* **DIRECTIONS FOR THIS TASK**
Would you please copy each line of the data in which the string "your" occurs?

Saved entries:

┌──

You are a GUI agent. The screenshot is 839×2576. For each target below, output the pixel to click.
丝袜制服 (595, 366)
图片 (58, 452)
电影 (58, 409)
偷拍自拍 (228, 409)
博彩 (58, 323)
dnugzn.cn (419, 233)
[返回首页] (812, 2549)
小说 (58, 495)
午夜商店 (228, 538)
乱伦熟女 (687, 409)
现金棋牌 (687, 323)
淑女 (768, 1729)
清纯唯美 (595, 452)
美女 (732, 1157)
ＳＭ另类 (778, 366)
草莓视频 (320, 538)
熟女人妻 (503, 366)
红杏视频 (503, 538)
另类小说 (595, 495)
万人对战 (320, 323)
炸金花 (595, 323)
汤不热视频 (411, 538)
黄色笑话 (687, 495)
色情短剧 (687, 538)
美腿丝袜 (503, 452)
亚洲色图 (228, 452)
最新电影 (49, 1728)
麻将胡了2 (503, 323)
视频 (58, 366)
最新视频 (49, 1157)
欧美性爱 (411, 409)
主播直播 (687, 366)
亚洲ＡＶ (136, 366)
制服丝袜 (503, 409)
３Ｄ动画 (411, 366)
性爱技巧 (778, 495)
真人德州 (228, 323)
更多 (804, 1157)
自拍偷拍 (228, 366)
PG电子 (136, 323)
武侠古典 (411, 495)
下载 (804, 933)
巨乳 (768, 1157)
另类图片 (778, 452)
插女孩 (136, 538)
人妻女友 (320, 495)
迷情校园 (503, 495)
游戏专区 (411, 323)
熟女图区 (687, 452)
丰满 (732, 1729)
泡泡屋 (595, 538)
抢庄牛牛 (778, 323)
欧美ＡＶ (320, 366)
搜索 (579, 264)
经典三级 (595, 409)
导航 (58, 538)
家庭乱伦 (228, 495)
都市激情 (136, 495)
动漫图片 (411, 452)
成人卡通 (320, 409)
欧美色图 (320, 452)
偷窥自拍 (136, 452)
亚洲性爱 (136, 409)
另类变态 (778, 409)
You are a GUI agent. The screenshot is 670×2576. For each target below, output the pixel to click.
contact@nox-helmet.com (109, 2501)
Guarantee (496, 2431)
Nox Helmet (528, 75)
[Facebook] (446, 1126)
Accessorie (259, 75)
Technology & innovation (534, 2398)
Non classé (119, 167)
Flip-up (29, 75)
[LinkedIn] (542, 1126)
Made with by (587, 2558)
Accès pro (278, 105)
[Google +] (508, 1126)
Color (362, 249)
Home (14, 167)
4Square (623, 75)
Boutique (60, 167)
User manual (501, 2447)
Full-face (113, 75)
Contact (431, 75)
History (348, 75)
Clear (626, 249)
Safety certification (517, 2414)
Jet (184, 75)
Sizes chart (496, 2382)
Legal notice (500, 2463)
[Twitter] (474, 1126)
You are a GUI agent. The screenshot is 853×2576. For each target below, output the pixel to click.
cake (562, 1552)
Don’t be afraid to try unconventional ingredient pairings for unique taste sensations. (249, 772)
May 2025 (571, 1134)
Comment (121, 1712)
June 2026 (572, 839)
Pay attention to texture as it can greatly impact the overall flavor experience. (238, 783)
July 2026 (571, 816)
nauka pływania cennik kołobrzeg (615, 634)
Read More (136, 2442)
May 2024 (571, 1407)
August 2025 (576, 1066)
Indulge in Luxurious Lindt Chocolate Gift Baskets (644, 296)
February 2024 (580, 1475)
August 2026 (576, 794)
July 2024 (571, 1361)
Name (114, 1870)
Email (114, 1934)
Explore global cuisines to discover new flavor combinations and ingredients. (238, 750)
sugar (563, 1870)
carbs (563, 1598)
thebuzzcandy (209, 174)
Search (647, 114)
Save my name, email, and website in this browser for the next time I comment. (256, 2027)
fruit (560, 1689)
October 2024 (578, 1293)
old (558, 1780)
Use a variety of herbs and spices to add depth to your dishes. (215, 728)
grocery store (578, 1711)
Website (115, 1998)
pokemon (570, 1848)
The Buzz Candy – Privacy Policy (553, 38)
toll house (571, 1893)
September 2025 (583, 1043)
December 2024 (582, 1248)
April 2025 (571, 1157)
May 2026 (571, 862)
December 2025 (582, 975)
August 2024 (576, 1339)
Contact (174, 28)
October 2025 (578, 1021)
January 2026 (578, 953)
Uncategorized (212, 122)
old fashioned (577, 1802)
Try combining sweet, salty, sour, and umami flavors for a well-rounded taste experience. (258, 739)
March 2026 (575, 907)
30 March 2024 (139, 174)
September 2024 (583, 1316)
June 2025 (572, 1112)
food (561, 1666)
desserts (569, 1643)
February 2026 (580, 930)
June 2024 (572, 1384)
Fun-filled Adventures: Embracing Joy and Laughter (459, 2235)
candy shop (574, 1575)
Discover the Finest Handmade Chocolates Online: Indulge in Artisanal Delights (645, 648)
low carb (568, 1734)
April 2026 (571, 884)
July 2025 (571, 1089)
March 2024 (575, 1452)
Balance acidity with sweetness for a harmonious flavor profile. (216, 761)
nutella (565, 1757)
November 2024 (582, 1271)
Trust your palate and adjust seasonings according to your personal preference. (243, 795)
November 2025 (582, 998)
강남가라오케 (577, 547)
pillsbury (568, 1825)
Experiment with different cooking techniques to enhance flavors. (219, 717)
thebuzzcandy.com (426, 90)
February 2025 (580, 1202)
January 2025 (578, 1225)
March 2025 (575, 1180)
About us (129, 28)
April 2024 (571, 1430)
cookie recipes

└──

* **ANSWER BOX**
Use a variety of herbs and spices to add depth to your dishes. (215, 728)
Trust your palate and adjust seasonings according to your personal preference. (243, 795)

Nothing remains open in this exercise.